Least squares | MIT 18.02SC Multivariable Calculus, Fall 2010

In this introductory section, Christine Breiner welcomes the audience back to recitation and outlines the task at hand: using the least squares method to fit a line to a given set of three data points (0, 1), (2, 1), and (3, 4). She encourages the audience to attempt the problem first, based on the techniques learned in class, and then return to the video for a detailed explanation and comparison of solutions. Breiner then explains the concept of least squares, emphasizing the goal of minimizing the sum of the squares of the differences between the actual and expected values. She visually describes this process on a graph, highlighting the trade-off between the sizes of the squares formed by the differences in values. The explanation progresses to discuss how adjusting the line's slope and intercept affects the sum of the areas of these squares, which is the quantity being minimized. Breiner also touches on the optimization process involving both the slope and y-intercept, which is why it's studied in multivariable calculus rather than single-variable calculus. Finally, she presents the equations derived from optimizing the least squares line and explains the values needed for the calculation, which are the sums of the x-values, y-values, x-squared values, and x*y product from the given data points.

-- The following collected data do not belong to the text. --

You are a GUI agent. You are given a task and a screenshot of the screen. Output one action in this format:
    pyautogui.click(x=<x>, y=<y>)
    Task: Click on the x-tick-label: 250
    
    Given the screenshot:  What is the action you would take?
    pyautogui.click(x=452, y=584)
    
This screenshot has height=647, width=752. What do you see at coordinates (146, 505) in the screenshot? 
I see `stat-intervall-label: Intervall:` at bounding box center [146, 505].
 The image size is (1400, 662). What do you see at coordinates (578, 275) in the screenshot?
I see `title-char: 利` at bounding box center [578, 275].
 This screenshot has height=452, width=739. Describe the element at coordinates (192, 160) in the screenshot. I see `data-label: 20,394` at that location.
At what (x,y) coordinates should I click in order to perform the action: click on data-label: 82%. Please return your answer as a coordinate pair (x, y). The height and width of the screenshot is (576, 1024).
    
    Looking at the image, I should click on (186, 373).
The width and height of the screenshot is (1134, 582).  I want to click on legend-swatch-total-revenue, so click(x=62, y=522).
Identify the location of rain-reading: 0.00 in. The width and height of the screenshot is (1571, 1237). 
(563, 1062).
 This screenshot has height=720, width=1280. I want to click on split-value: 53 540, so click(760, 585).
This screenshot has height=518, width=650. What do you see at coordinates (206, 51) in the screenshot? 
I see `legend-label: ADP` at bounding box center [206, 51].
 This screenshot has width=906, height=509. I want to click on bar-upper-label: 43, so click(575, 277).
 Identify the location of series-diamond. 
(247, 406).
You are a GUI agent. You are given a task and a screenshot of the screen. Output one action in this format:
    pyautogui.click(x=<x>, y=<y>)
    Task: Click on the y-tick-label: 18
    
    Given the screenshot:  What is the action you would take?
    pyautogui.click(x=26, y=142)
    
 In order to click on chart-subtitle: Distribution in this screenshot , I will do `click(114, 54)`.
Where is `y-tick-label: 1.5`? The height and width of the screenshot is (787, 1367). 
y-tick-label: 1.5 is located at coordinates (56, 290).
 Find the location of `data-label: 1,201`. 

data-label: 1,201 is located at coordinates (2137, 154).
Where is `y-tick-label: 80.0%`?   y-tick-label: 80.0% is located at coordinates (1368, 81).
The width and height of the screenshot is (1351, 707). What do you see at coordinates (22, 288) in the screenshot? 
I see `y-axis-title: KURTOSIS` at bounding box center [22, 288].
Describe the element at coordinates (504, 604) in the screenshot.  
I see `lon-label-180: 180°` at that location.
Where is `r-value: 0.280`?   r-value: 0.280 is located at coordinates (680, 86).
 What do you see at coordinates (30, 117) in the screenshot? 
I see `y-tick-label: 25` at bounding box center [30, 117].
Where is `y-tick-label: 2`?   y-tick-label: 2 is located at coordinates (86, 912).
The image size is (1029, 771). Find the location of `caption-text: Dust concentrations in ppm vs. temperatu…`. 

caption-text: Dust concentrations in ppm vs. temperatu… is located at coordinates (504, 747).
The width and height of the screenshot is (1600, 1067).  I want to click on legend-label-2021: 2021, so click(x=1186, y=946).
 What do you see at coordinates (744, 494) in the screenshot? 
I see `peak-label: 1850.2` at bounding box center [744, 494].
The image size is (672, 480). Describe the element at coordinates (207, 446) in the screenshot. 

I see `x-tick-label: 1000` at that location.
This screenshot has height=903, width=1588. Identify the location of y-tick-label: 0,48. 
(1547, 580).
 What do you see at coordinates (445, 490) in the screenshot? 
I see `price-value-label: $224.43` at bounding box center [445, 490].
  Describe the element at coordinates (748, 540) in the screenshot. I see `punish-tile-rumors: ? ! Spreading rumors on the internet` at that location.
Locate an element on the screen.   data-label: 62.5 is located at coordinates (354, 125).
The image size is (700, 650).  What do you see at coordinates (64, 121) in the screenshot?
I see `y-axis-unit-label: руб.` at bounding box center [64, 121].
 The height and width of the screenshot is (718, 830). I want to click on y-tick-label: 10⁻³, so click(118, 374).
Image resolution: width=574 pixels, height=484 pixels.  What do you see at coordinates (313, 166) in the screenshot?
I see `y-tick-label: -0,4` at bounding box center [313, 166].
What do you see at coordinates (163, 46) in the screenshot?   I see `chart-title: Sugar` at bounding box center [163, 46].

In this segment, Breiner continues the discussion on least squares by diving into the specifics of solving the system of equations derived from the method. She presents the two equations that result from setting the partial derivatives of the function with respect to the variables (a and b) equal to zero. The equations, which involve the sums of the x_i's, y_i's, x_i squared, and x_i*y_i product from the data points, are used to solve for the slope (a) and the y-intercept (b). Breiner calculates the values of a and b, finding them to be 6/7 and 4/7, respectively. This leads to the equation of the least squares line, y = (6/7)x + 4/7, which is the best fit for the given data points. She concludes this part by hinting at a more advanced application of least squares for fitting higher-degree polynomials, such as a parabola, to the data. Breiner outlines the function form for the challenge problem, which involves minimizing a different function that accounts for the squared differences between the actual and expected values based on a quadratic equation. She explains the process of taking partial derivatives with respect to each variable (a, b, and c) and setting them to zero to solve for the coefficients of the quadratic equation, which will give the parabola of best fit for the three data points.